Но дома меня ожидает еще один сюрприз – незнакомец на лестничной клетке, усиленно колотящий дверь в квартиру. И, судя по отсутствию формы и сумок, это точно не почтальон.
Журналист. Узнаю это, как только молодой человек обращает на меня свое внимание. Какое-то новостное издательство, больше напоминающее сборник баек, чем газету, но при этом имеющее неимоверно наглых сотрудников. Юный знаток новостей оказывается настолько назойливым в своей просьбе «поделиться материалом», что у меня начинает болеть голова от его бесконечной трескотни, и единственным желанием остается: запереться в глухом сейфе без возможности выхода.
Поэтому, наплевав на правила хорошего тона, приличия и деловой этики, практически отодвигаю его от своей двери, грозя полицией. Удивительно, но такой аргумент дает мне несколько секунд, за время которых я успеваю протиснуться в открываемую дверь и закрыть ее изнутри на замок. И только раздавшийся щелчок механизма словно служит молодому человеку сигналом для выхода из ступора, заставляя трезвонить и бить в закрытую дверь с новой силой. Только мне уже все равно – я оказалась в убежище, из которого меня сложно достать.
Стук длится недолго – всего через несколько секунд раздается гневный голос соседки, грозящей хулигану тюрьмой, и снаружи воцаряется долгожданная тишина.
Наконец, могу отдохнуть. Правда, на отдых у меня есть не больше получаса, иначе опоздаю на работу. То есть – времени нет совсем.
Похоже, размышления откладываются на вечер. Вечер после рабочего дня.
Правда, в эти короткие моменты я даже представить не могу, что мой рабочий день окажется слишком коротким. Конечно, вовсе не мое в очередной раз появившееся на экране лицо виновато в этом. И даже не претензии Копошина, обозлившегося на безответственную меня. Просто я в очередной раз смогла убедиться, что мир живет отнюдь не по моему сценарию.
- Полиночка-деточка, - ставшее уже слишком привычным, чтобы вызывать неприязнь, обращение Маргариты встречает меня, как только я открываю дверь. – Шеф ждет.
Конечно, я прекрасно представляю, по какому поводу состоится аудиенция, но все же вхожу в дверь Усача неохотно и с некоторой долей безосновательного страха. Или вполне основательного предчувствия.
Не зря: в кабинете помимо самого мистера Селмана присутствует еще один человек, с которым я знакома, пусть и заочно – успела в тот краткий миг, когда мне предлагали переход в другое издательство. Неужели «Вестник» решил взяться за меня через шефа?
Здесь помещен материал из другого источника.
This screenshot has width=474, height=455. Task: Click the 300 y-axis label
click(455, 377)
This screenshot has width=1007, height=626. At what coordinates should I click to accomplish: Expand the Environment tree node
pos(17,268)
На мое приветствие никто не отвечает, редактор только недовольно поджимает губы и указывает на кресло, стоящее рядом с креслом потенциального работодателя. Так же молча он подает мне сложенный втрое лист и нетерпеливо перебирает пальцами, ожидая, когда прочту бумагу, усыпанную мелкими печатными буквами. Одного взгляда на бумаги хватает, чтобы в немом изумлении уставиться на шефа, ожидая разъяснений. Их не следует – только нервное передергивание узла галстука, выдающее напряжение и заставляющее снова опустить глаза к тексту.
И уже через несколько секунд становится понятна странная реакция мистера Селмана.
Решение суда.
О запрете заниматься журналисткой деятельностью.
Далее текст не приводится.